Professional Services

means those Services which encompass for installation of Products, integration, custom development, bespoke software Development, training, custom reports, document production and similar services;

Renewal Date

means successive anniversaries of the Commencement Date;

Rolling Renew

means a rolling renewal of 12 months at a Renewal Date and further described in clause 2.3;

Services

means the services to be provided by Kinspeed (or a Third Party Provider) to the Client in accordance with the Agreement, as specified in the Order Form, and subject to the terms of the Agreement;

Term

means the term of this Agreement, (unless otherwise terminated in accordance with the provisions of Clause 25 (Termination)) and includes any renewal terms where Rolling Renewal applies;

Third Party Provider

means a third party provider of services, software or hardware;

Third Party Terms

means the terms of supply of a Third Party Provider.

1.2. Any reference to “writing”, and any similar expression, includes a reference to any communication sent by email.

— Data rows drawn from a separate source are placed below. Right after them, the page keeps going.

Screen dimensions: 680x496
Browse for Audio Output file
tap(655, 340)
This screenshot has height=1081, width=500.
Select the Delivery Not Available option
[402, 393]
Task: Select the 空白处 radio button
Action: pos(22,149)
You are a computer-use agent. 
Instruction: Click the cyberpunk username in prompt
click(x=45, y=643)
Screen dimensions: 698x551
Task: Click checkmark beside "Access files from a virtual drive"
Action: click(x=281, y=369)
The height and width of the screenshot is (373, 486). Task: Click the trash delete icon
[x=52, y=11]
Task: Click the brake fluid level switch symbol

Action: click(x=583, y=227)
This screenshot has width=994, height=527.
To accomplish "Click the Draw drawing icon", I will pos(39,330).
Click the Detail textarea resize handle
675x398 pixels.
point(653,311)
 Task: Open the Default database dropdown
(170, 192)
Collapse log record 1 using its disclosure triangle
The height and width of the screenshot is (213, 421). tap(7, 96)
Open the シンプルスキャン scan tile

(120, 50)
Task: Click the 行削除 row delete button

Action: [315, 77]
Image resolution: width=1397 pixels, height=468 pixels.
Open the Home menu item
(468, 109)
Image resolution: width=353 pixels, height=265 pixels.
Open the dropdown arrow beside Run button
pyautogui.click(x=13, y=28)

1.3. Unless expressly stated otherwise, legislation or a provision thereof is a reference to that legislation or provision as amended or re-enacted from time to time.

1.4. Unless expressly stated otherwise, legislation or a provision thereof, shall include all subordinate legislation made from time to time under that legislation or provision.

1.5. A reference to a “Party” or the “Parties” refer to the parties to the Agreement.

1.6. A reference to any other agreement or document is a reference to that agreement or document as amended or supplemented at the relevant time.

1.7. Any obligation on either Party not to do a particular thing includes an obligation to not allow that thing to be done.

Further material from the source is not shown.